Who wants to collect 10 yeti furs and then 10 thick yeti furs and then 10 mangy thick yet furs for Rumplehumple in Everlook I ask you? Especially when I could be collecting 10 pairs of agent sunglasses, then 10 pairs of super-agent sunglasses, then 10 pairs of mirrored agent sunglasses for the Merovingian. It’s agonna pwn, I say, straight up pwn. I can’t wait to get started tonight!
Come back , WoW promises not to hit you again, it was just a big misunderstanding. Besides, you can reroll on Skywall where I’ve found a guild that raids in Pacific Time (though it is Alliance & you were Horde as I recall). Ony tonight at 7:30…
What would rather me say? Mildly entertaining? Yet somehow it could have been more. And it’s shortcoming are merely game features they decided to leave out so they could make more money from an expansion.
Roger that! I want to. Just gotta get through some of my other PS2 backlog first.
Ico was pretty neat.
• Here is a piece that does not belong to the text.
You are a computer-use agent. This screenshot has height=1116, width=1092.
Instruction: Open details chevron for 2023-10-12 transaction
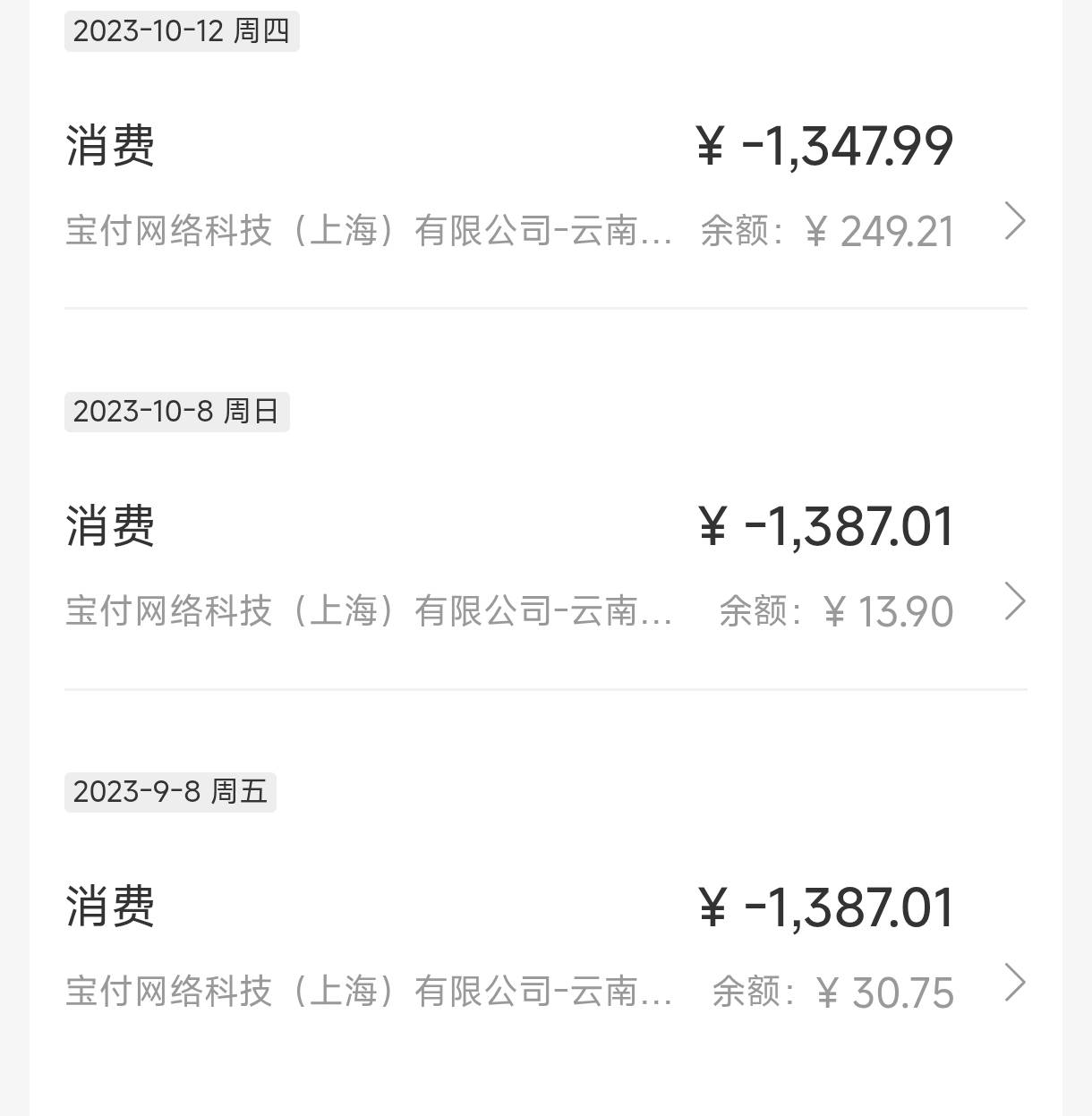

I loved the grainy, hair-on-the-film, shaky handheld camera look of the cutscenes. I understand that the PAL version had an option to run the entire game in that kind of grainy, sepia-tone video mode if you wanted. The tweaky camera and controls got in the way at times, but other than that it was really a pleasurable experience. Why aren’t there more games like that (in English, anyway)?
But the Matrix Online? I cancelled my subscription today. Is there any time when that motherfucker ISN’T crashing?
My stab at this is that it’s because it takes an extraordinary combination of authorial voice, storytelling, and creative control, with all three not getting in the way of the actual gameplay.
Trying hard to tell a story or express an “artistic vision” tends to fuck up games. I think it works really well in Ico and Sotc because its minimalistic, consistent and original. It reminded me of exploring a ruined abbey in the woods when I was a kid: cool as all hell, but the weight of the past all around me whispering in my ears.
My sinking feeling is that there just aren’t a lot of people designing games in the west who have steeped themselves in the kind of material. To make SOTC, you’d have to have gone through obsessions with late medieval buttress technology, the Yorkshire Dales, Mayan inscripted art, old testament biblical exegesis, and so on. I think in the west, people like that tend to get steered elsewhere: Japan just seems to love eclectic weirdness in its game designers.